The superbug that munches medicine
Friday 06 December 1996
In a matter of days, the bacterium enterococcus faecium, a common species found in the gut, managed not only to develop resistance to the antibiotic vancomycin but also mutated so that a strain became dependent on the drug for its survival.
Doctors at St George's Hospital in London admitted a 60-year-old man with a ruptured oesophagus in February 1996. After an operation he developed an infection. One of the causes of his infection was found to be E. faecium and he was treated with antibiotics, but became feverish again after another operation. E. faecium which had been susceptible to the antibiotic vancomycin was now resistant to it and a strain of the bug was found to actually require vancomycin for its growth. The patient was treated with alternative antibiotics and made a full recovery
In the same month, a 64-year-old retired nurse was admitted to the same hospital for a routine operation. He developed an infection afterwards, and vancomycin-resistant and vancomycin-dependent strains of E faecium were isolated. He too eventually recovered.
Resistance to antibiotics is becoming increasingly common, as the World Health Organisation warned earlier this year. Scientists have called for stricter controls over administering antibiotics as the lifespan of drugs shortens all the time.

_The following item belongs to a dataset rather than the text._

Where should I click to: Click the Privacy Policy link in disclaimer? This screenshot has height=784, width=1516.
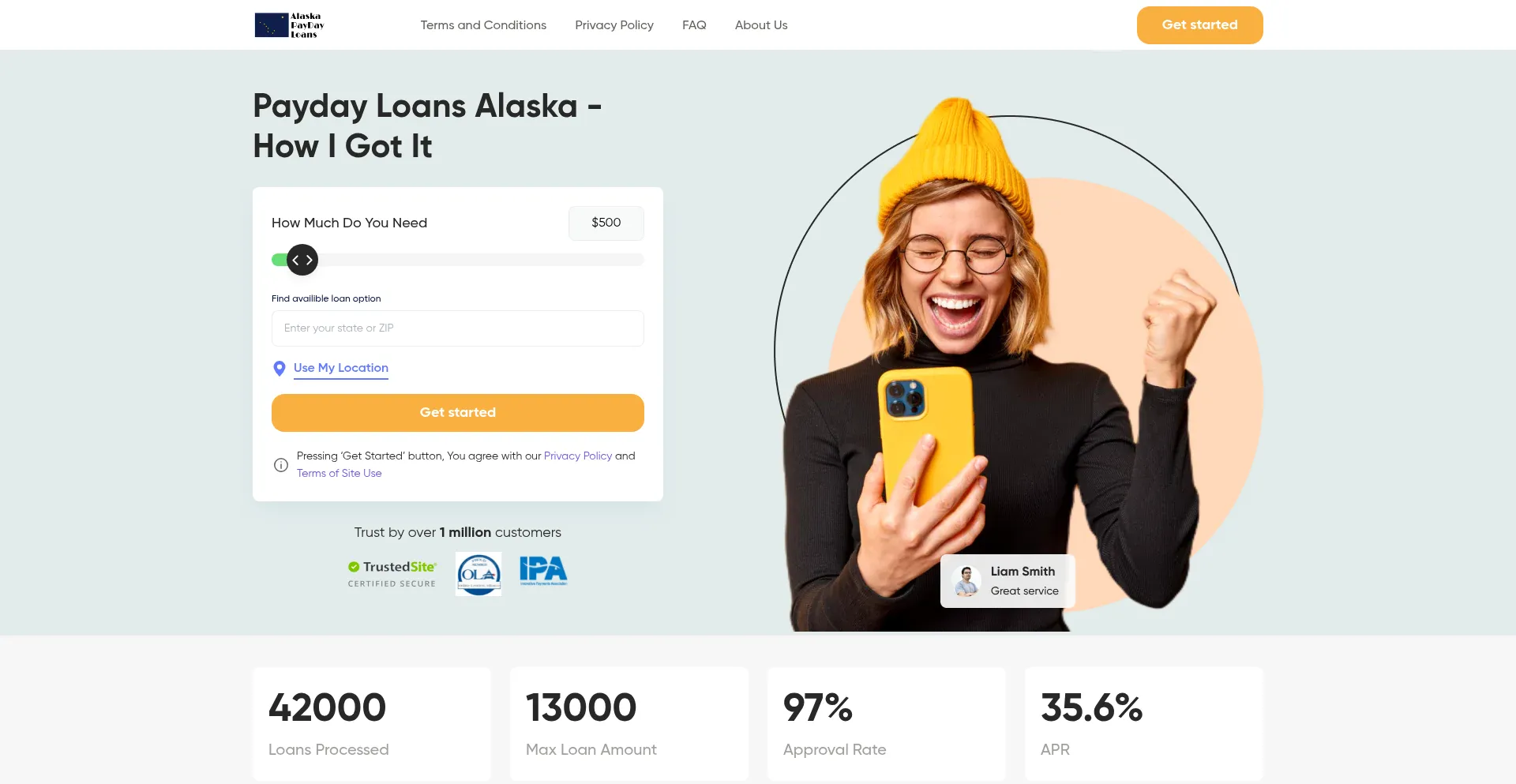coord(578,456)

But it is extremely rare for bacteria to be able to go through such a huge evolutionary change in such a short space of time.
"It is absolutely fascinating the way it takes such evolutionary steps. It would take man 10 million years to achieve such a change," said Dr Ian Eltringham, a clinical microbiologist at Tooting Public Health Laboratory in London.
"The kill becomes the cure for the bug. The ultimate step in the evolution of resistance is when an organism only grows in the presence of an antibiotic ... Have we at last witnessed the emergence of a true superbug?" But he stressed that there was no major public health concern. Vancomycin can only be administered through the veins and is only used in intensive care and specialist units. "As soon as the vancomycin is stopped the bug disappears," said Dr Eltringham. "Doctors need to increase surveillance of the situation and there should be a raised level of awareness but if I see another case in my career I would be honoured."